That’s the the point though: Zoom doesn’t “work well” if you include basic security as a required part of “working.”

Zoom using ECB mode for encryption, and transmitting keys to China says everything. They just don’t care about security at all.

Everyone in the banking industry I work with has blocked or banned Zoom for longer than COVID-19 has been around. Microsoft Teams seems to be the new Default choice, if only because everyone is using office365 already and anything is better than WebEx.

I also think, it doesn't work well for conferencing... Last/First time we used it, the annotation tool just stopped updating, colleague was drawing and I was: "I don't see anything" (and then everyone: yeah me too). Also I'm wondering, why it send the "foreign" screen in fusll res (WQHD), but at a measly 4 fps with crappy compression...

After this my personal impression is that it is just an obtrusive piece od adware, which happens to behave like a rootkit in some parts...

Yea, super concerned about China watching my kids math call.

Yawn.

“Everyone in the banking industry has blocked Zoom” was my qualifier.

The U.K. even held a cabinet meeting over Zoom.

There’s a lot more than schoolwork taking place on Zoom unfortunately.

I’m on Zoom a gajillion times over 5 years and I’ve not once experienced a zoombomb. I have experienced Google Hangouts bombs.

The incidence is of course going way up, but it really is overblown on the quantity. The biggest issue are those that post links on twitter or some place public (same issue for Hangouts).

And let's also be clear that the incidence rate is going up because 1) the popularity of Zoom and 2) because there's a lot of people home going stir crazy.

Saying Zoom has a bombing issue feels like saying Linux doesn't get viruses.

How often do zoom bombs occur. Once every million calls?
I believe zoom defaulted to passwords in the past, and a lot of companies just updated their settings to turn it off. Not sure what the state is now since we switched to Teams.
> It's incredibly straightforward to prevent zoombombing, you simply set a password on your room

The password is the same for everyone. Are you seriously saying that kids won't share the link/password online themselves as pranks? This reduces the risk from "anyone can join" to "anyone with password can join". The waiting rooms helped at least, but the passwords reduce, not stop, zoombombing.

Isn't that a problem with any video conferencing service then, if the credentials to enter are shared by participants?
Google meet used with gsuite will by default prevent anyone from outside the company domain to join the meeting (unless explicitly invited) for example. I've joined some webinars where the password was per-user, (so you can kick/ban that one user) but can't remember the service.

But yes, that was my point - shared passwords don't prevent conference-bombing on any service.

So will Zoom, on a corporate account.
> I would be surprised if Zoom hadn't made this the default by Monday.

Zoom already announced that the password option will be set by default starting tomorrow.

How do you know what teachers do in this case?

How often are teachers starting the zoom calls as admins so they have total control over them and can easily disable zoom bombers?

How do we know this is happening more than once every million zoom calls?

This isn't about zoombombing, this is about their very odd and suspiciously terrible security practices and repeated abuse of user trust. Zoom should be ditched immediately by everyone.

The problem is that while Zoom is ok at best, and really pretty terrible for classroom (two kids + my fitness bootcamp are all virtual now), the user experience for everything else is really even worse. So in a time when we really need video chat, viable alternatives are scarce.

iOS, Android, Linux, Democrats, Republicans, Zoom???

There is a lot of angry emotional fanboi-ism around Zoom that is very very odd to see in support of a video conferencing app. Whoever is downvoting comments like this, I'd love to hear your POV.

I feel like recent concerns over zoom are actually quite reasonable.
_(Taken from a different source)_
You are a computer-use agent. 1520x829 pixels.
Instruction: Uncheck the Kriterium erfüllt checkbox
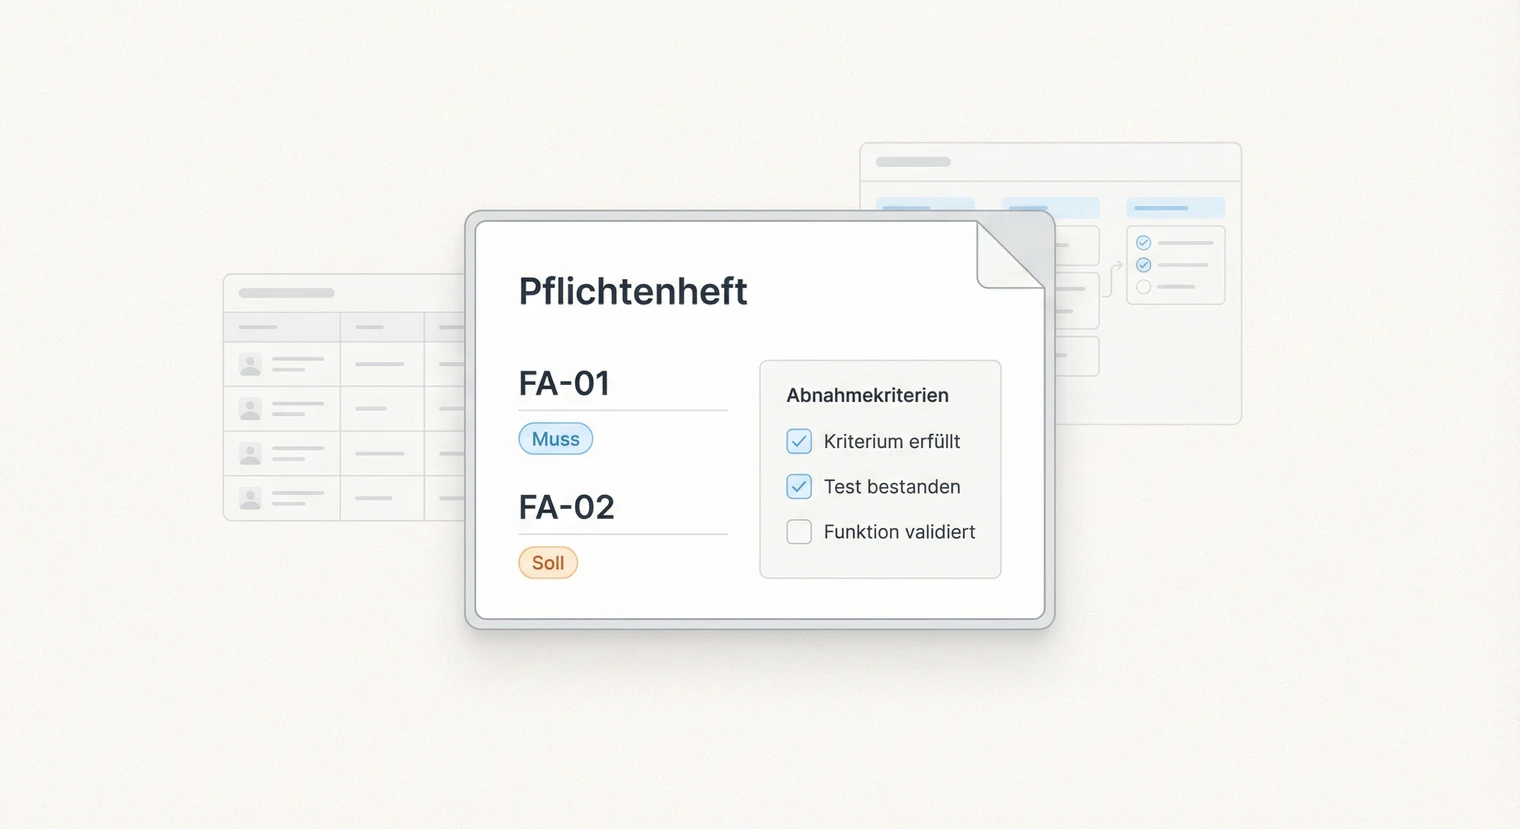(799, 441)
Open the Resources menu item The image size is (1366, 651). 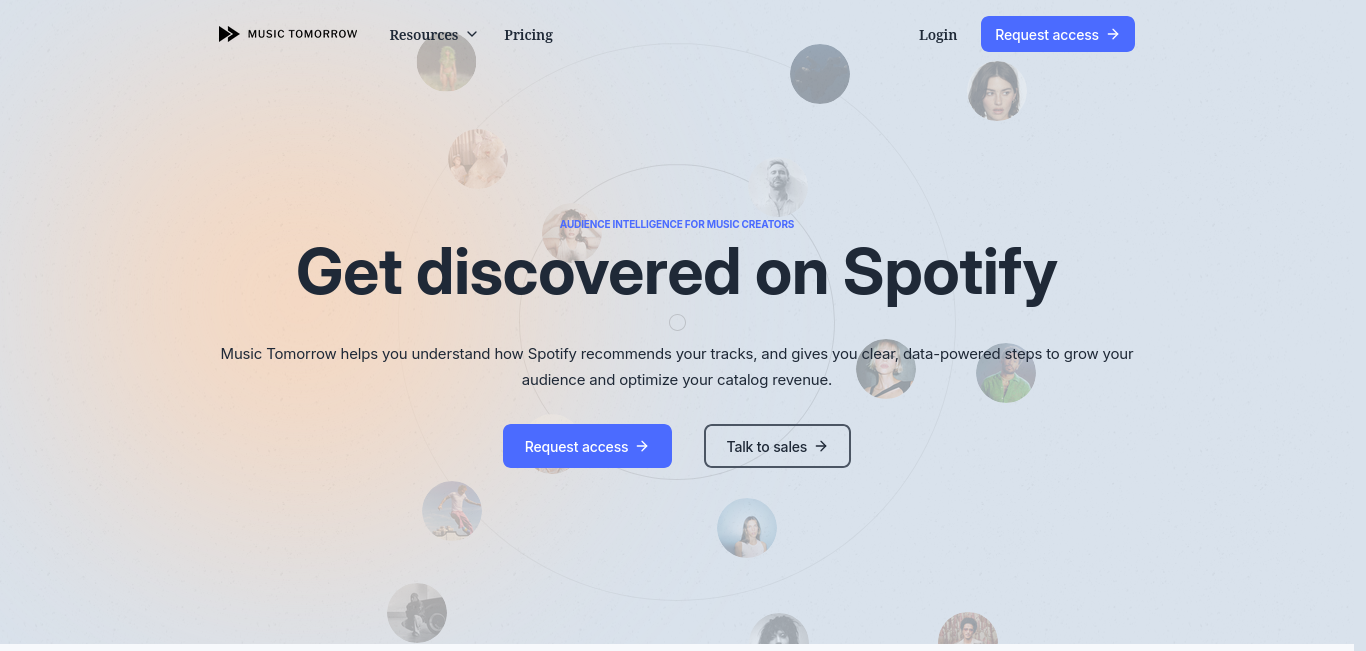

I've never been a zoom hater, my company adopted it with my blessing and we continue to use it although we are now having reasonable, IMO, misgivings and considering alternatives.

Zoom is easy to use which is super important for kids doing remote schooling, it's security flaws are minor in the schooling context (and worst can be mitigated by having teachers admin the calls).
> Zoom says they are too.

But, to be fair, Zoom has already been shown to be lying about e2e encryption. Fool me once...

To be fair, they were already caught installing malware.

How many free passes are we going to give these jagoffs?

Microsoft and Google both spend a lot on security to ensure due diligence. Of course there still can and will be issues.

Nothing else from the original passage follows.